*Exercise requirements:*
For the data below, report the number of lines that contain the string "agent" and nothing else.

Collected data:
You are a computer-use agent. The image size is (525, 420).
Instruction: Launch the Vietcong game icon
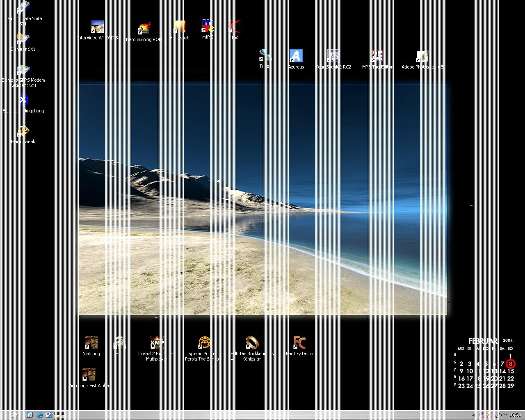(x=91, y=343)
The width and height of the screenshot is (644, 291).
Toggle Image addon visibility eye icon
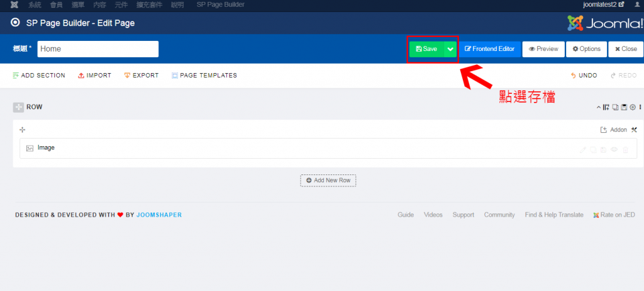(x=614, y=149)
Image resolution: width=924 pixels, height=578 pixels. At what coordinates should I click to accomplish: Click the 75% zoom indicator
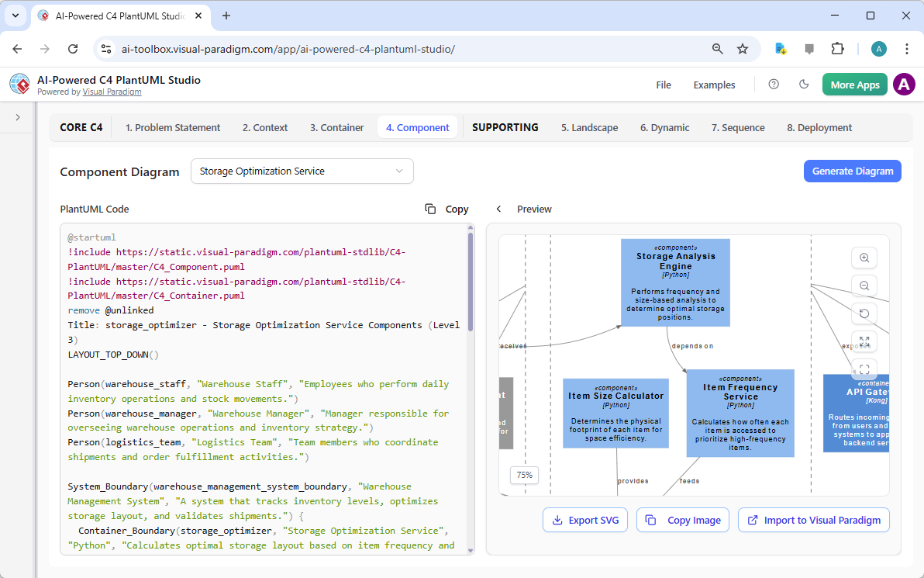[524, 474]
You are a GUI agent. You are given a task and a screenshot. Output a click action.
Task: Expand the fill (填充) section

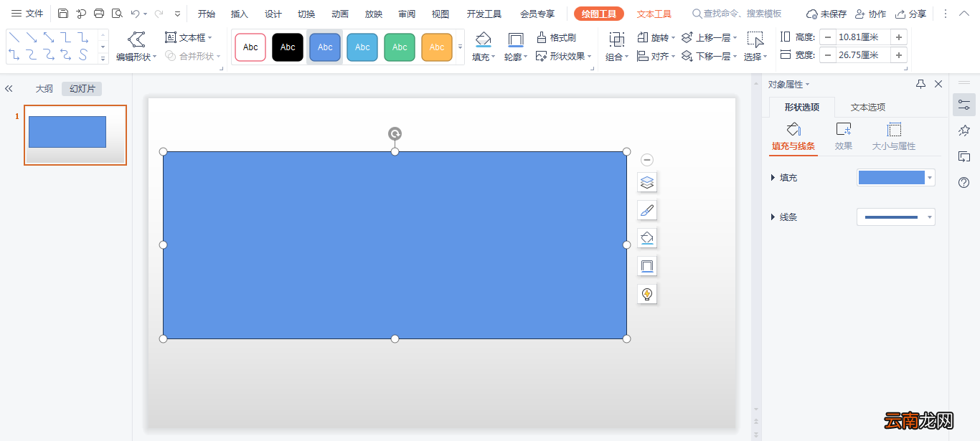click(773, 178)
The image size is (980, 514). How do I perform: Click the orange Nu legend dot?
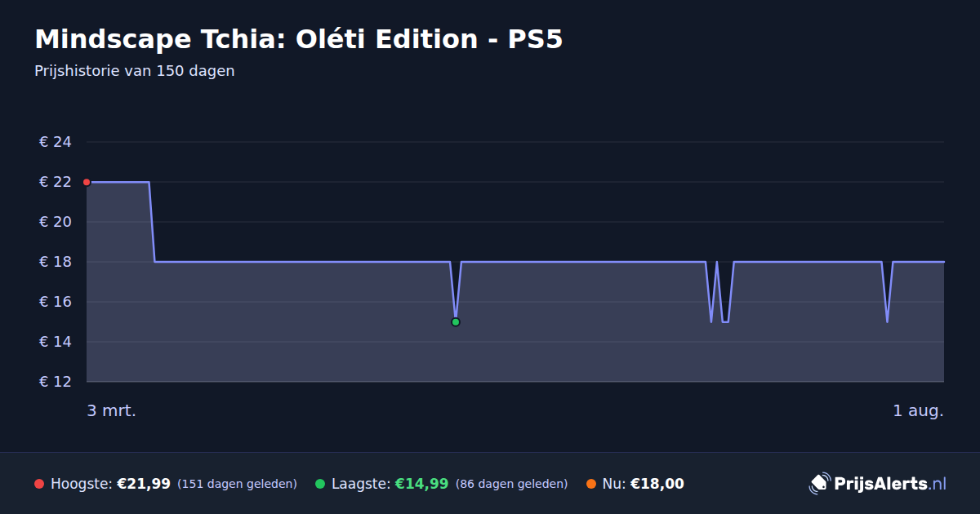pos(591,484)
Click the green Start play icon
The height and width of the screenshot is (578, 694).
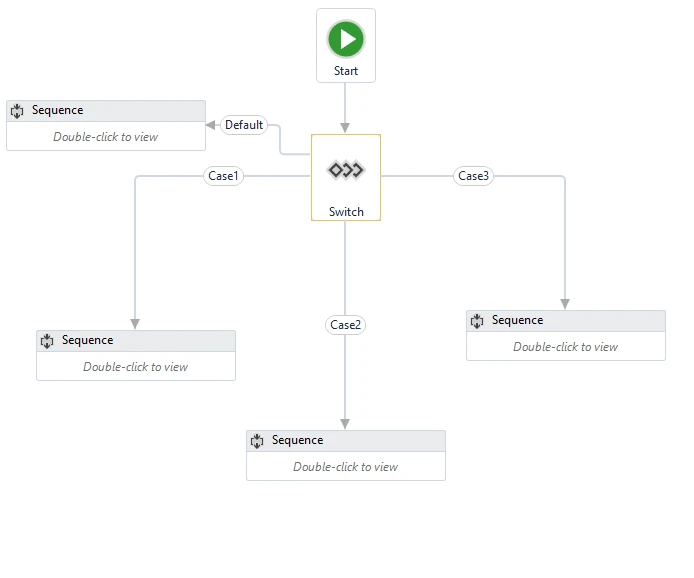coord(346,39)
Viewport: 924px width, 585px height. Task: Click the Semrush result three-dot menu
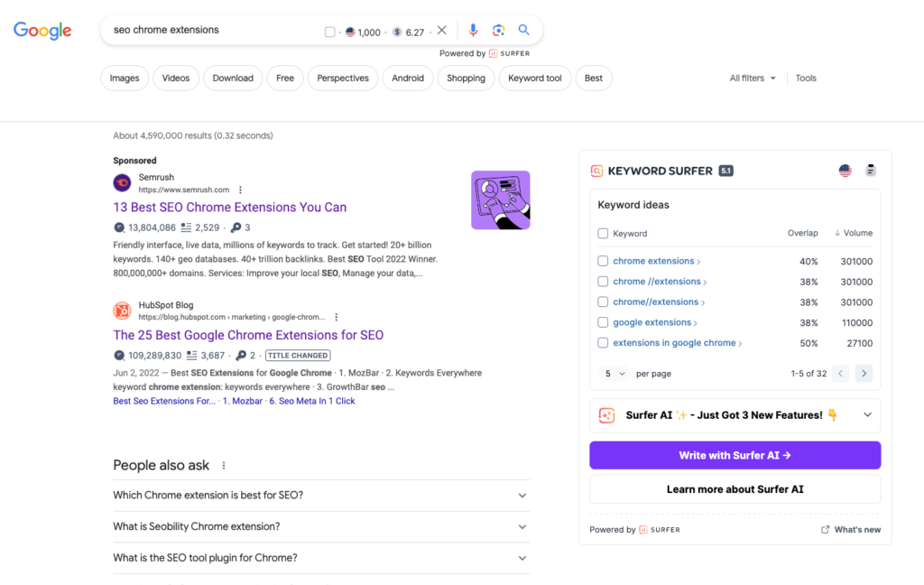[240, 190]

*Result of this task:*
2